Agora, no entanto, a coordenação entre potências hostis organizada pelos globalistas prevaleceu. Considero isso uma grande perda. Não é uma perda existencial, como a Ucrânia é para nós, onde lutaremos até nosso último fôlego. A Síria não possui essa prioridade, mas era muito importante para a construção de um mundo multipolar e nossa posição estratégica no Oriente Médio. E isso afetará nossa capacidade de fornecer ajuda humanitária aos civis.
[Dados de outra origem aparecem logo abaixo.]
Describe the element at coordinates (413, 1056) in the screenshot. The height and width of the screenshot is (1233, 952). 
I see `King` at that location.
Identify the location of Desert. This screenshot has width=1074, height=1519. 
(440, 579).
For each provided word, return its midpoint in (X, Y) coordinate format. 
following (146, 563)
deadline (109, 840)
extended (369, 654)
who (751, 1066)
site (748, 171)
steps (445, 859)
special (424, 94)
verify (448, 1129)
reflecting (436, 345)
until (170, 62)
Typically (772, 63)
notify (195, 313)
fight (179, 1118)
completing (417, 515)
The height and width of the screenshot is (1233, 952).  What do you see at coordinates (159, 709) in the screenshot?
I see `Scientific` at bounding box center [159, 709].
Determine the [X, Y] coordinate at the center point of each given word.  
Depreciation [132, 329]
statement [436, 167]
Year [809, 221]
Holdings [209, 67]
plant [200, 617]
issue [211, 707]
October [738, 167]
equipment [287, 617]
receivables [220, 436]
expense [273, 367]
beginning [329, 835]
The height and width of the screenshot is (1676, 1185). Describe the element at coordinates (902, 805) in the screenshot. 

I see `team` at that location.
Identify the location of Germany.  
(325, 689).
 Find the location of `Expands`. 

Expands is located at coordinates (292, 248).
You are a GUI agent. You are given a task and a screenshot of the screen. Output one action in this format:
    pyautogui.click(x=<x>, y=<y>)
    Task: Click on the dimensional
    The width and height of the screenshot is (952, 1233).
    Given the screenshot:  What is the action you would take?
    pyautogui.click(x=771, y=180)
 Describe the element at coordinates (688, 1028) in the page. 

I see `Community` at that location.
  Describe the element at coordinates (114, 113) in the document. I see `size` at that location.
Não consigo imaginar o que virá a seguir. Certamente, lutas entre facções hostis começarão. A sociedade civil da Síria, minorias como cristãos e xiitas, estão todas sob ameaça. Coisas terríveis acontecerão na Síria. E já não temos mais poder para ajudar o povo sírio. Fizemos tudo o que podíamos. Precisamos aceitar o golpe como um golpe, a dor como dor e a perda como perda. Este é o aspecto trágico da existência. Mas devemos aprender com esta tragédia. Penso que a derrota inevitável dos globalistas, com sua agenda anti-humana e busca por dominação global, será acelerada por episódios como este.
Acredito que Rússia, China, Índia e outros polos do mundo multipolar precisam fazer mais esforços para trazer justiça e democracia real ao mundo, além de ajudar todas as minorias a sobreviverem às ideologias e práticas dos terroristas radicais.
Não vejo uma solução para o Oriente Médio a curto prazo. A situação se agravará até atingir um ponto crítico. Para os sírios, tentamos salvar sua sociedade, mas perdemos. Precisamos aceitar que isso afetará nossa luta contra os globalistas em outras frentes. Porém, se Trump conseguir se distanciar de Washington até tomar posse, talvez ele consiga conter a agenda globalista até certo ponto. Ao mesmo tempo, a total devoção de Trump a Israel e aos círculos mais radicais do país, como Netanyahu, Ben Gvir e Bezalel Smotrich, pode complicar ainda mais a situação. Nada é certo.
O mundo está em turbulência, em caos sangrento, e não apenas no Oriente Médio. Precisamos liderar o caminho para estabelecer relações alternativas entre países, nações e grupos étnicos e religiosos, diferentes das práticas do Ocidente. O Ocidente não pode liderar a humanidade. Ele cria conflitos, inicia guerras e destrói, mas não consegue construir ou criar. Eles não constroem nada, mas seu poder destrutivo é imenso.